#### [Task description]
Repeat the records exactly. Every line must match.
─── Records for the task
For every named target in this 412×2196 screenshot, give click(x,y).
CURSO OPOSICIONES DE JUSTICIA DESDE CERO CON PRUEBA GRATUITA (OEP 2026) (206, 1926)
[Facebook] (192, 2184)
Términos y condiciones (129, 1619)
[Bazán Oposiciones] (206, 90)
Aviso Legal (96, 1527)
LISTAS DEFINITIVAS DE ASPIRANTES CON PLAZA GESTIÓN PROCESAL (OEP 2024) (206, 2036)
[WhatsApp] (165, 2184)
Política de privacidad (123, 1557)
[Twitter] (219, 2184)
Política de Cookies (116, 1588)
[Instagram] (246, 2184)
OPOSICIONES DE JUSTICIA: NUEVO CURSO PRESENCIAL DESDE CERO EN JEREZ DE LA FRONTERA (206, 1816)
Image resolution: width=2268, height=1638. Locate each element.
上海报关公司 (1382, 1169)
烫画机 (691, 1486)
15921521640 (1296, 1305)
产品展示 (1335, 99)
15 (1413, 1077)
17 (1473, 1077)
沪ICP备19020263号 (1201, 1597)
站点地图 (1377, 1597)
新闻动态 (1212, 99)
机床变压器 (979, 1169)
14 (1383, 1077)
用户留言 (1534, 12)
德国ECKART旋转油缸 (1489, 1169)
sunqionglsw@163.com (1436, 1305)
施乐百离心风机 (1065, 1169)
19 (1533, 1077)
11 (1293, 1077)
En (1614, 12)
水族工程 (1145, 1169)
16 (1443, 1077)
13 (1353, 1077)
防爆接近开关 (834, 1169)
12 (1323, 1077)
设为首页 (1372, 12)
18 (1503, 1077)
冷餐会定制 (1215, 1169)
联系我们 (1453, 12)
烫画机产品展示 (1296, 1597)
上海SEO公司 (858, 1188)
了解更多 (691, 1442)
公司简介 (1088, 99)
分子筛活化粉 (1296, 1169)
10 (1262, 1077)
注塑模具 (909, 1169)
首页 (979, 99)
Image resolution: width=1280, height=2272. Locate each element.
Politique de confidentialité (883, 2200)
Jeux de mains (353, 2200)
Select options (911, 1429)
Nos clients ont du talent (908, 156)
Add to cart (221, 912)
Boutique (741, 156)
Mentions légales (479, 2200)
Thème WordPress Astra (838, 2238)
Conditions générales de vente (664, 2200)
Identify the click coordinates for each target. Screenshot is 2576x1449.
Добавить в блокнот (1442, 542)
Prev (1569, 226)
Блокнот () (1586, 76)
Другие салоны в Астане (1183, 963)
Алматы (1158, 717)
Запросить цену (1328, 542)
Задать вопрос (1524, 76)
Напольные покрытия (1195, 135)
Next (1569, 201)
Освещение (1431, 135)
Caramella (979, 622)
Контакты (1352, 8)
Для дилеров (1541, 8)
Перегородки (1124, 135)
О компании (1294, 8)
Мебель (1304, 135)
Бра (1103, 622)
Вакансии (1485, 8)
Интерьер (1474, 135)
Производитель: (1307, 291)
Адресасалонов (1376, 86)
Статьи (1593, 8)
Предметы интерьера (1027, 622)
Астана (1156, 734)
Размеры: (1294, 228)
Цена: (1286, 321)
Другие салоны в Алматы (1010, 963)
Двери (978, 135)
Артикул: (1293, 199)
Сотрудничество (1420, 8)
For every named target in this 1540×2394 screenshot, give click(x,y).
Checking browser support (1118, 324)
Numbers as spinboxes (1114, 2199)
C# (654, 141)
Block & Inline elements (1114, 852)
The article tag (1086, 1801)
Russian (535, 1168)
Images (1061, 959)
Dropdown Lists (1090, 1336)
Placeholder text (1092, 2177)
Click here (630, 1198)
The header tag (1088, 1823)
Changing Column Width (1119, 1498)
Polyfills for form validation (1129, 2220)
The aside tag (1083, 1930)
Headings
──────
#### [Exercise result]
For every named target in this 412×2196 screenshot, give click(x,y).
CURSO OPOSICIONES DE JUSTICIA DESDE CERO CON PRUEBA GRATUITA (OEP 2026) (206, 1926)
[Facebook] (192, 2184)
Términos y condiciones (129, 1619)
[Bazán Oposiciones] (206, 90)
Aviso Legal (96, 1527)
LISTAS DEFINITIVAS DE ASPIRANTES CON PLAZA GESTIÓN PROCESAL (OEP 2024) (206, 2036)
[WhatsApp] (165, 2184)
Política de privacidad (123, 1557)
[Twitter] (219, 2184)
Política de Cookies (116, 1588)
[Instagram] (246, 2184)
OPOSICIONES DE JUSTICIA: NUEVO CURSO PRESENCIAL DESDE CERO EN JEREZ DE LA FRONTERA (206, 1816)
Image resolution: width=2268, height=1638. Locate each element.
上海报关公司 (1382, 1169)
烫画机 (691, 1486)
15921521640 (1296, 1305)
产品展示 (1335, 99)
15 (1413, 1077)
17 (1473, 1077)
沪ICP备19020263号 (1201, 1597)
站点地图 (1377, 1597)
新闻动态 (1212, 99)
机床变压器 (979, 1169)
14 (1383, 1077)
用户留言 (1534, 12)
德国ECKART旋转油缸 (1489, 1169)
sunqionglsw@163.com (1436, 1305)
施乐百离心风机 (1065, 1169)
19 (1533, 1077)
11 (1293, 1077)
En (1614, 12)
水族工程 (1145, 1169)
16 (1443, 1077)
13 (1353, 1077)
防爆接近开关 (834, 1169)
12 (1323, 1077)
设为首页 (1372, 12)
18 (1503, 1077)
冷餐会定制 (1215, 1169)
联系我们 (1453, 12)
烫画机产品展示 (1296, 1597)
上海SEO公司 (858, 1188)
了解更多 (691, 1442)
公司简介 (1088, 99)
分子筛活化粉 (1296, 1169)
10 (1262, 1077)
注塑模具 (909, 1169)
首页 (979, 99)
Image resolution: width=1280, height=2272. Locate each element.
Politique de confidentialité (883, 2200)
Jeux de mains (353, 2200)
Select options (911, 1429)
Nos clients ont du talent (908, 156)
Add to cart (221, 912)
Boutique (741, 156)
Mentions légales (479, 2200)
Thème WordPress Astra (838, 2238)
Conditions générales de vente (664, 2200)
Identify the click coordinates for each target. Screenshot is 2576x1449.
Добавить в блокнот (1442, 542)
Prev (1569, 226)
Блокнот () (1586, 76)
Другие салоны в Астане (1183, 963)
Алматы (1158, 717)
Запросить цену (1328, 542)
Задать вопрос (1524, 76)
Напольные покрытия (1195, 135)
Next (1569, 201)
Освещение (1431, 135)
Caramella (979, 622)
Контакты (1352, 8)
Для дилеров (1541, 8)
Перегородки (1124, 135)
О компании (1294, 8)
Мебель (1304, 135)
Бра (1103, 622)
Вакансии (1485, 8)
Интерьер (1474, 135)
Производитель: (1307, 291)
Адресасалонов (1376, 86)
Статьи (1593, 8)
Предметы интерьера (1027, 622)
Астана (1156, 734)
Размеры: (1294, 228)
Цена: (1286, 321)
Другие салоны в Алматы (1010, 963)
Двери (978, 135)
Артикул: (1293, 199)
Сотрудничество (1420, 8)
For every named target in this 1540×2394 screenshot, give click(x,y).
Checking browser support (1118, 324)
Numbers as spinboxes (1114, 2199)
C# (654, 141)
Block & Inline elements (1114, 852)
The article tag (1086, 1801)
Russian (535, 1168)
Images (1061, 959)
Dropdown Lists (1090, 1336)
Placeholder text (1092, 2177)
Click here (630, 1198)
The header tag (1088, 1823)
Changing Column Width (1119, 1498)
Polyfills for form validation (1129, 2220)
The aside tag (1083, 1930)
Headings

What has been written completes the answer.